Start of Block

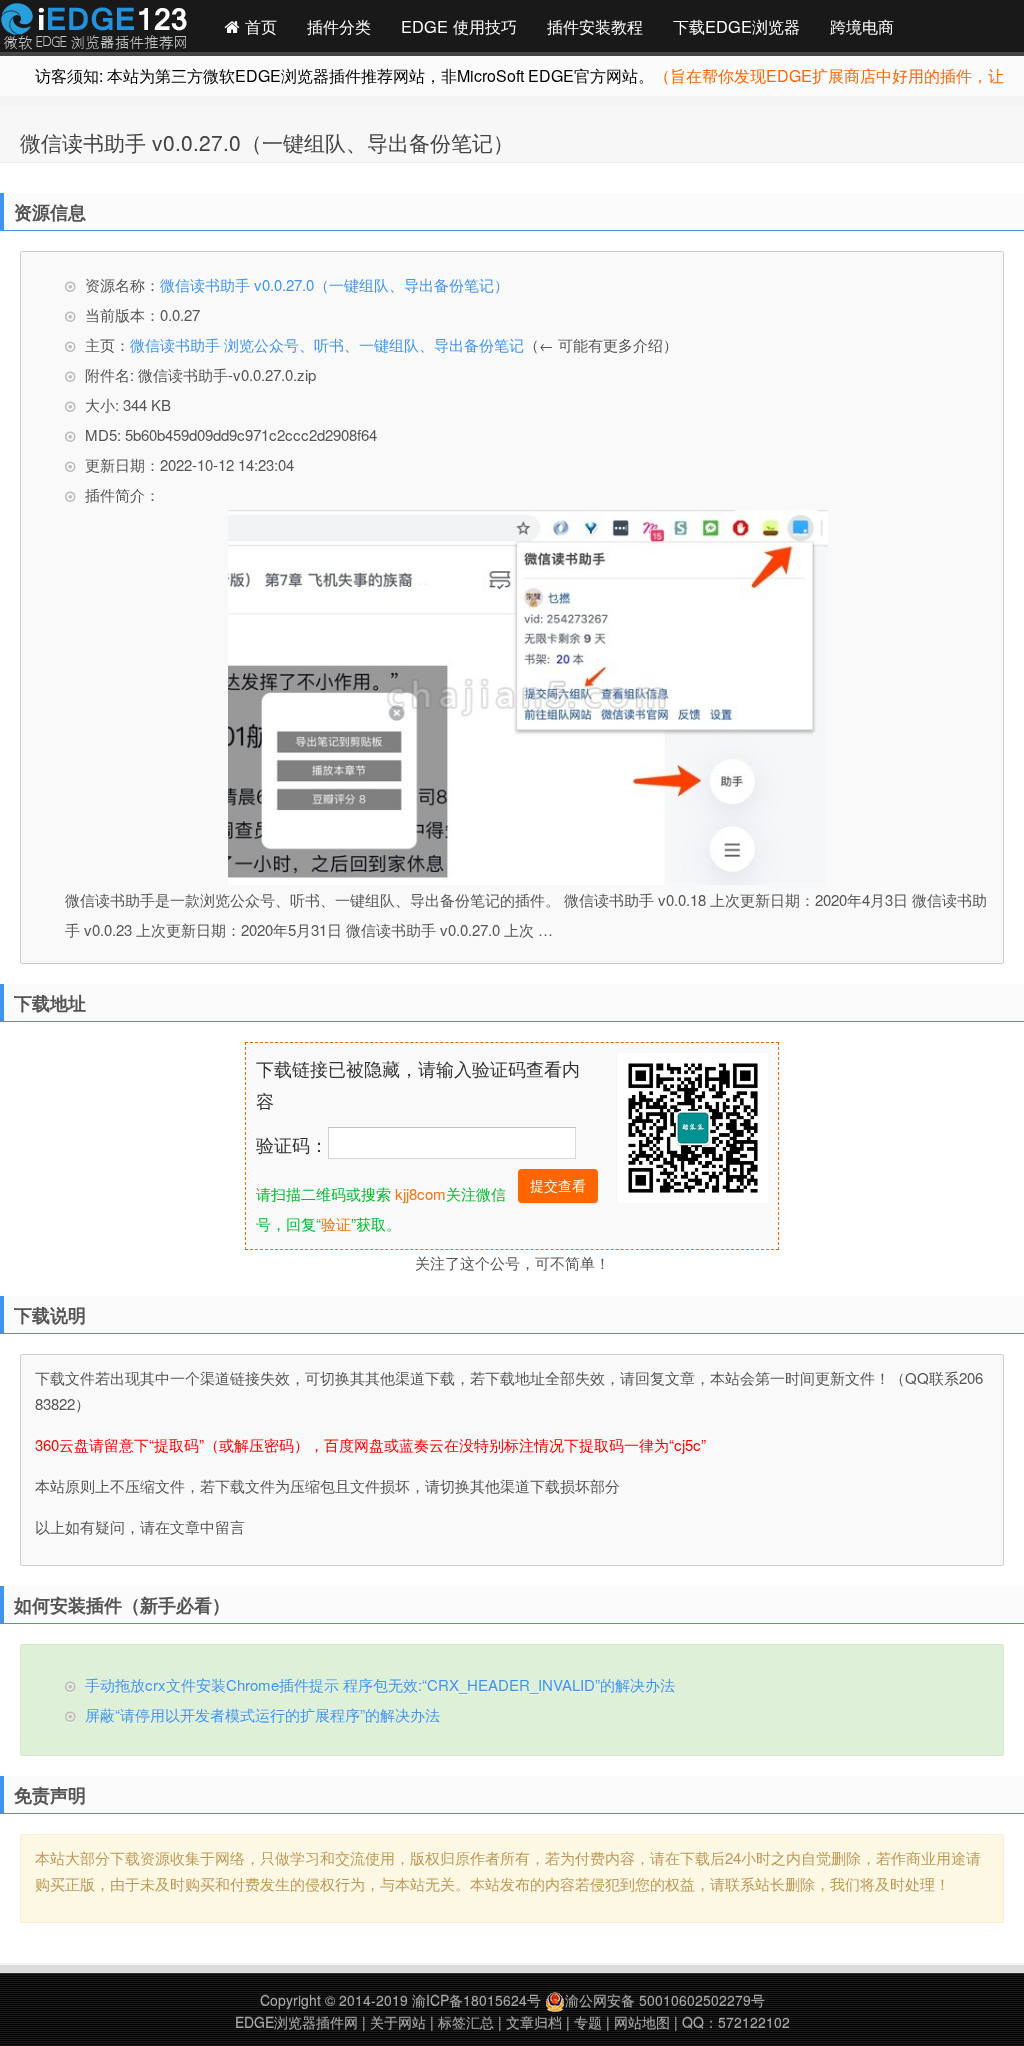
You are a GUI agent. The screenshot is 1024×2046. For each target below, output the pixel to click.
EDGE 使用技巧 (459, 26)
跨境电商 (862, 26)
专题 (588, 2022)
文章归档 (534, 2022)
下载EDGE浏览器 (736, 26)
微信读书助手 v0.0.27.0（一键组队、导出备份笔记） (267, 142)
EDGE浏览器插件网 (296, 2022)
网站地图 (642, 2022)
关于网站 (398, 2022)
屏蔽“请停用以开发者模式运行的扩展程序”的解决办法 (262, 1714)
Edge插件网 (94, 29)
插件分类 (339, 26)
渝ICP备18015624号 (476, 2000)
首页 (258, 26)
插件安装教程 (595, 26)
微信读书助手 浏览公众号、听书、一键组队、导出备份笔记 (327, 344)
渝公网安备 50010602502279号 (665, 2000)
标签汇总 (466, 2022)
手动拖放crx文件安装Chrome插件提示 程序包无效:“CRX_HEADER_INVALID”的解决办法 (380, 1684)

End of Block

**What is needed**
In the copy, include each line from the start of the material through the line with "关于网站 (398, 2022)", word for word, but none of the pictures.

**Response for this exercise**
You are a GUI agent. The screenshot is 1024×2046. For each target below, output the pixel to click.
EDGE 使用技巧 (459, 26)
跨境电商 (862, 26)
专题 (588, 2022)
文章归档 (534, 2022)
下载EDGE浏览器 (736, 26)
微信读书助手 v0.0.27.0（一键组队、导出备份笔记） (267, 142)
EDGE浏览器插件网 (296, 2022)
网站地图 (642, 2022)
关于网站 (398, 2022)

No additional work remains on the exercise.